Here's something that really shouldn't be a big deal: babies will now be allowed on the Senate floor, because Senators are often parents, and parents have to take care of their kids, no matter what they do for a living. It seems like a no-brainer, and as such, the Senate voted unanimously in favor of the rule change spurred by Illinois Sen. Tammy Duckworth, who just became the first senator in U.S. history to give birth while in office. Duckworth's daughter, Maile Pearl, was born earlier this month, and the Senator chose to take her maternity leave in D.C. rather than at home, just in case she needs to pop in to work for a vote. Talk about commitment.
But although everyone's publicly supportive of the rule change, there was reportedly plenty of grumbling behind the scenes, and Minnesota Sen. Amy Klobuchar told the Chicago Tribune that during the two months she held private discussions with her colleagues about the idea, that grumbling "came mostly from older senators, and mostly from men." How very curious. I wonder why. The rule will apply not just to Duckworth, or women for that matter, but any senator with a child under 1 year old, because it's 2018, and you can be both a parent and an employee these days, regardless of gender.

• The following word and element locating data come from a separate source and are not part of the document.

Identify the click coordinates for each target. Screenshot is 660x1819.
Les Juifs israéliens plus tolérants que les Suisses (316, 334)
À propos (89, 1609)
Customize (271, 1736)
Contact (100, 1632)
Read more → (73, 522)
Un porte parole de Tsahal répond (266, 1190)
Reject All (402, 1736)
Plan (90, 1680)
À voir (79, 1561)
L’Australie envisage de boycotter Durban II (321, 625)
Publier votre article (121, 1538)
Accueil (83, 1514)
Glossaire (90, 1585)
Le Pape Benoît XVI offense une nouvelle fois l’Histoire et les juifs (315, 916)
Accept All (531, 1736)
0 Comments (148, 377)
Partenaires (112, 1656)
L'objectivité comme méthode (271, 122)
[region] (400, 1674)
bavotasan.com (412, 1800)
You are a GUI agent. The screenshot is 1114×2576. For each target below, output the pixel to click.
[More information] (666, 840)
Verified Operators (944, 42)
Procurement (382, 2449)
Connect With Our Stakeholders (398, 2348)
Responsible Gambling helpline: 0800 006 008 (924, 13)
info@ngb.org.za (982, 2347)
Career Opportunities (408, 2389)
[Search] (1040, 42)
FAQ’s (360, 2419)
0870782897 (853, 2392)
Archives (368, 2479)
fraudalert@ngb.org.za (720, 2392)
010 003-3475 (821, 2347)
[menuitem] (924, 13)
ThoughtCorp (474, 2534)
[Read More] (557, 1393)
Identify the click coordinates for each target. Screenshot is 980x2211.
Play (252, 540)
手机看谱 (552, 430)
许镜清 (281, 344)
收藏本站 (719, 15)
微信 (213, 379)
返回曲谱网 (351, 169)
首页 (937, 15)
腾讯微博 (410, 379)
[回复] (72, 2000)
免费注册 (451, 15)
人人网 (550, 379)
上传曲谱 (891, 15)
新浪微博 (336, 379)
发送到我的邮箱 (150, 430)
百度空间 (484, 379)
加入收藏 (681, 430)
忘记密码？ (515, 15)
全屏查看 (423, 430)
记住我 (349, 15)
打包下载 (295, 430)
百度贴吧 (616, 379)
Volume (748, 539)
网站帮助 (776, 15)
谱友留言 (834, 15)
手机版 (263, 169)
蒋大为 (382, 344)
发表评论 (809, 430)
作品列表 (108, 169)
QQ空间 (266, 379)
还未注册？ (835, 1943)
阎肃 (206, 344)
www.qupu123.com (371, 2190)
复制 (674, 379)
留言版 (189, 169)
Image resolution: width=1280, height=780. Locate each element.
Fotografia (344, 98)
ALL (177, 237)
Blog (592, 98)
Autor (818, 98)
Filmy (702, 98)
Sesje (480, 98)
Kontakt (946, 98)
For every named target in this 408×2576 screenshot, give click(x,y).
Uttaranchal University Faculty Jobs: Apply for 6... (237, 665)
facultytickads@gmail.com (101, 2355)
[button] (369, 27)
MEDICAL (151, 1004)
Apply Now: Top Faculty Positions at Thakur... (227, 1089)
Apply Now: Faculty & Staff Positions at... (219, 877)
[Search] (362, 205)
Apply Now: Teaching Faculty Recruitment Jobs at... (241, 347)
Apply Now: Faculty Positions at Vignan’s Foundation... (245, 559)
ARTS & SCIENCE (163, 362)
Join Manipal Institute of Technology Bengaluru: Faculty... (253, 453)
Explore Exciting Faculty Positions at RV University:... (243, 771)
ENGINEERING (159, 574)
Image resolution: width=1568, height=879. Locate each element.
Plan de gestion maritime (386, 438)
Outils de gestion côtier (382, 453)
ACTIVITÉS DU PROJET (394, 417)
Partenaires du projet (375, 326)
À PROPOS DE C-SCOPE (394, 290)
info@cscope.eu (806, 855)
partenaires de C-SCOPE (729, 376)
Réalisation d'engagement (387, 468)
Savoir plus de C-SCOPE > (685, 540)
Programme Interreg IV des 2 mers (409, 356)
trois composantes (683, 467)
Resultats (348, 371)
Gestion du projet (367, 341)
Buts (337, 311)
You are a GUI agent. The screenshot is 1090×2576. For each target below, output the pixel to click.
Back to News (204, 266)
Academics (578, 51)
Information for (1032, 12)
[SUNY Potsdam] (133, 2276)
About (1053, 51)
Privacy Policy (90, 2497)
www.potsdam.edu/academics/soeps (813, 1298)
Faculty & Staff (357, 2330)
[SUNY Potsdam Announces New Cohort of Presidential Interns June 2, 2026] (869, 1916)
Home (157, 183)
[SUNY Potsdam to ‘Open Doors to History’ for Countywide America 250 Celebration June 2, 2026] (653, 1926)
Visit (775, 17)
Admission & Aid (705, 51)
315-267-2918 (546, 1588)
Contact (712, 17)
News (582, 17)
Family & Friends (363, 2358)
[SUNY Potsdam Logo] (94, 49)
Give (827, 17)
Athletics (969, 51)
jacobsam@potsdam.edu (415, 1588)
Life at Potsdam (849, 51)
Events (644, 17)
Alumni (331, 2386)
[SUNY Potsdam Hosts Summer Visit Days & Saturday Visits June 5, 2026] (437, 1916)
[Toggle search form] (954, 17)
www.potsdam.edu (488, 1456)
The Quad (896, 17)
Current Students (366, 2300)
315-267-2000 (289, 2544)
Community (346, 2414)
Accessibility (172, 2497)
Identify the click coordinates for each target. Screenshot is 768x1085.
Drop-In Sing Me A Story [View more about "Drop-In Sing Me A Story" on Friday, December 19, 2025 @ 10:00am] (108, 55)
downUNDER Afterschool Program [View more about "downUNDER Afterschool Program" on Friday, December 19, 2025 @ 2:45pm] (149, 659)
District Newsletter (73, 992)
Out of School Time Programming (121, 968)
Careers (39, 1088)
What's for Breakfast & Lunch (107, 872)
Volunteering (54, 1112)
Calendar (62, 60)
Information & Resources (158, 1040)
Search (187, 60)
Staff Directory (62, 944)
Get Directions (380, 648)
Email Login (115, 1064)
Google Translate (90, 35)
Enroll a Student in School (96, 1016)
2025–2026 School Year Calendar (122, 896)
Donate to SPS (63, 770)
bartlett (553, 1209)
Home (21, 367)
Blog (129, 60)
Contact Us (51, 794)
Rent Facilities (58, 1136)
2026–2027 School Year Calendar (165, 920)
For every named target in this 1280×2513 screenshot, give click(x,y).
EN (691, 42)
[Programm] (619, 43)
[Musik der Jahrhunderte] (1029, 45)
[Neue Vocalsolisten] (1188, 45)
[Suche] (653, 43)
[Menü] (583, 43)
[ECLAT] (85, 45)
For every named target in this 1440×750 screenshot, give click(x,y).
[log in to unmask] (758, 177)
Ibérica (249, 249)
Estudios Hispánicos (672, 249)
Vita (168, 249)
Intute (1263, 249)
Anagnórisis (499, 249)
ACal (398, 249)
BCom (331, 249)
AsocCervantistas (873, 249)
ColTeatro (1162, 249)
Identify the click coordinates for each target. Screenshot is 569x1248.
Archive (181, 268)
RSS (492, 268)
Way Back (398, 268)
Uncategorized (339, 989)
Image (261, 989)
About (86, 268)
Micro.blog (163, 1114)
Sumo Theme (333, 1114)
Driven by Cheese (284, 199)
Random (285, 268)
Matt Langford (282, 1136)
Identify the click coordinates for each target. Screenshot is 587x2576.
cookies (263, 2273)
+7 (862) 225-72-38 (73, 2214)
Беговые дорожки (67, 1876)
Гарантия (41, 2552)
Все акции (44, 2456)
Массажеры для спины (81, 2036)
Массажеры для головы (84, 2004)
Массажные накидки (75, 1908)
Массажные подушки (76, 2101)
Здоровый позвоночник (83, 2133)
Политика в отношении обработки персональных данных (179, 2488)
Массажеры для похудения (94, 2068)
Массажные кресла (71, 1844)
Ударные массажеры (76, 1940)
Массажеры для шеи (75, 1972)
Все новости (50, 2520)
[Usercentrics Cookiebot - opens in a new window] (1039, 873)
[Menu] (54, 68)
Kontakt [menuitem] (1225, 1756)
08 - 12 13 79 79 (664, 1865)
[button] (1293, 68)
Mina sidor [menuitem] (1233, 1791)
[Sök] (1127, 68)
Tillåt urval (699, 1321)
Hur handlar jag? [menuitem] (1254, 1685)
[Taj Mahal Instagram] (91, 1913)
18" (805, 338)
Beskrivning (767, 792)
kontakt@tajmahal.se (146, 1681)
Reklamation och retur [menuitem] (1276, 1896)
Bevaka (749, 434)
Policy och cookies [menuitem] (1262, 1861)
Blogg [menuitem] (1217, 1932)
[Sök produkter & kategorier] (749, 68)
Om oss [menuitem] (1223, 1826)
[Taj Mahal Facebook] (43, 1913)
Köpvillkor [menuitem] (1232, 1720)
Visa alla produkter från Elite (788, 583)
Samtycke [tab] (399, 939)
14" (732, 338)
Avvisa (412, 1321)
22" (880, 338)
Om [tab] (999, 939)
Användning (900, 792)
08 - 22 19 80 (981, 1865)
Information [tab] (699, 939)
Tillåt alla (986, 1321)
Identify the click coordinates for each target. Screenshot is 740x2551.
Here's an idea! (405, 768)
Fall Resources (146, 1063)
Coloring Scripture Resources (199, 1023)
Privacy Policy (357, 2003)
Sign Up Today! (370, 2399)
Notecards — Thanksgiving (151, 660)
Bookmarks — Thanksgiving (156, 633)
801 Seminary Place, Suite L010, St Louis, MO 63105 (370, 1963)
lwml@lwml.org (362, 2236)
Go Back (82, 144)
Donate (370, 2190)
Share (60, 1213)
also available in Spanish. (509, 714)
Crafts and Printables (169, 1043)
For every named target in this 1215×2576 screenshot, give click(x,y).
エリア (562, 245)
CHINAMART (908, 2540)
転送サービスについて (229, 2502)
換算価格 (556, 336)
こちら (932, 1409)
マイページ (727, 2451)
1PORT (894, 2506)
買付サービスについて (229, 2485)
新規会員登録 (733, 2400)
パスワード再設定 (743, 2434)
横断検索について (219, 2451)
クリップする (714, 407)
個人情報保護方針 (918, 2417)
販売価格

While none of the senators would admit on record that they were opposed to allowing babies on the floor, a suspicious amount of them had a "friend" who took issue with it. Kansas Sen. Pat Roberts said he's "not going to object to anything like that, not in this day and age," before adding, "I don't think [allowing babies on the floor] is necessary," according to the Associated Press. The Senate requires members to vote in person, and Roberts' proposed solution was for parents of babies to hide in a cloakroom and just poke their head out to vote. Arkansas Sen. Tom Cotton also had "no problem" with the new rule, the Associated Press reported, but he knows that *some people* do, so he agreed that "the cloakroom might be a good compromise."
The cloakroom is not a good compromise, however, because it's not wheelchair-accessible. That's not just a hypothetical concern, but a practical one, as Duckworth became a double-amputee and lost partial use of an arm after serving in Iraq, and now gets around primarily by using a wheelchair. Some senators reportedly suggested making an exception for Duckworth, but why? You shouldn't have to endure life-altering injuries while serving the country in order to get a modicum of respect from your colleagues.
This really shouldn't be such a big deal, either. Former Australian Parliament member Larissa Waters made international headlines last June when she became the first MP to move a motion while feeding a baby, but according to the Telegraph, 14-week-old Alia Joy had already become a fixture in Parliament by then, regularly attending with her mom and not bothering a damn soul. In fact, the paper wrote, when Waters spoke, she "appeared to be warmly welcomed and was greeted with smiles in the chamber." Now that's decorum.
And then over here, we've got Utah Sen. Orrin Hatch bleating, "But what if there are 10 babies on the floor of the Senate?" Oh no, not 10 babies! Well, Senator, those 10 babies would each be in the care of a parent, they'd be out numbered by adults 10 to one, outnumbered by old men about four to one, and why exactly are you so scared of babies when you have 14 grandchildren and 23 great-grandchildren? Haven't you been in a room with babies before? What exactly did they do to you? Well, we'll soon find out what that's like, I guess, as more old men in the Senate are replaced by people of child-bearing age. Now, until then, they can start wringing their hands about the next controversial issue, according to CNN: should those babies have to adhere to a dress code?